She shook her head. 'Believe me, I would, but it is impossible for a woman, even a nun, to journey without escort in these times.'

'You should have thought of that before.'

'I did.' She gestured impatiently at the crown. 'I wondered while you lay sick if you knew something about the treasures lost in the quicksand, but it was no more than a fancy born of something you said in your fever. I never thought in my heart that it was true. All I knew for certain was that I had to escape from St Catherine's, and you were my means.'

Nicholas raised a sceptical eyebrow.

'You owe me your life,' she repeated stubbornly. 'The least you can do is escort me to the nearest town where I can abandon these nun's weeds and find work.'

He snorted. 'That's a foolish notion.'

'No more foolish than the idea that I could ever become a nun.' Her brown eyes could have been stones. 'Surely it is not too much to ask.'

Nicholas glared at her. 'They will search for you. They will put out word that one of their novices has absconded at the same time as a departing guest. I cannot afford to be caught with a runaway nun.'

She eyed him with scorn. 'You can afford whatever you want,' she said coldly.
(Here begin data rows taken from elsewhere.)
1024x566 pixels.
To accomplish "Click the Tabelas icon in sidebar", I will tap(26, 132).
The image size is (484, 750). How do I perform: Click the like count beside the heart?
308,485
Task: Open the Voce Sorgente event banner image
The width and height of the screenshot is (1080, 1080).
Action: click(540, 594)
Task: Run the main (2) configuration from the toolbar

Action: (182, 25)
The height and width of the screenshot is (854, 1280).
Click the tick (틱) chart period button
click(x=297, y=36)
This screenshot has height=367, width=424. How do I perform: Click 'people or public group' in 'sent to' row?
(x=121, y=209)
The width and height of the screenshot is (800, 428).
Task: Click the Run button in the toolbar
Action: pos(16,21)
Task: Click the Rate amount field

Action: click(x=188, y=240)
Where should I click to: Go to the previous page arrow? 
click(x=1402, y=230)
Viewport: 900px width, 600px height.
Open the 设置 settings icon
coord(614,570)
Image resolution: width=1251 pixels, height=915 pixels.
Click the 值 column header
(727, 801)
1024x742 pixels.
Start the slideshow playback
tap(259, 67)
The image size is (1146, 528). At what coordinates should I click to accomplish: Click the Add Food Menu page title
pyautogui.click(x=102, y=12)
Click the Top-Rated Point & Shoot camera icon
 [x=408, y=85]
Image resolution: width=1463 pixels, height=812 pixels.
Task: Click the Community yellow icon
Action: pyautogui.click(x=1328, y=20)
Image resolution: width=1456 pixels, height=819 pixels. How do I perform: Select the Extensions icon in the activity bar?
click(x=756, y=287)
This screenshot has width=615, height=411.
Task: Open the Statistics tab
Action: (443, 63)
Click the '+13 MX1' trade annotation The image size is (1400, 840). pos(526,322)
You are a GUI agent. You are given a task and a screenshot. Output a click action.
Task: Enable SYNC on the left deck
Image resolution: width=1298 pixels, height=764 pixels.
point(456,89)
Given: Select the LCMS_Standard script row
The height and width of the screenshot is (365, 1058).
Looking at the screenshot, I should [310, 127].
Nicholas considered bribing her with a bag of silver, but, even as the thought occurred, knew that it would not work. What she wanted, as she said, was a masculine escort to lend her protection and a degree of respectability. Whilst he could provide both, all she would be to him was a hindrance. He disliked the way she was looking at him - as if she could read his mind and thought him a worm that had just crawled from under a rock. 'Perhaps I do not want to pay your price.'

'Do you set so little worth on your honour?'

'My honour?' He gave a humourless laugh. 'If you knew anything about my family's honour, you would seal your lips rather than ask such a damning question.'

A look of bewilderment tinged with fear flickered across her face, but her chin stayed high. 'I do not give a fig for your family's honour, only for yours that you keep it.'

'Only for yourself,' he said.

'Then we are evenly matched.'

Nicholas felt the situation slipping rapidly from his grasp. Whatever he threw at her, she had an answer, and in truth she was right. Despite his intense anger and irritation, he had neither the physical strength nor the mental capacity to murder her. King John's treasure did not confer on him King John's nature.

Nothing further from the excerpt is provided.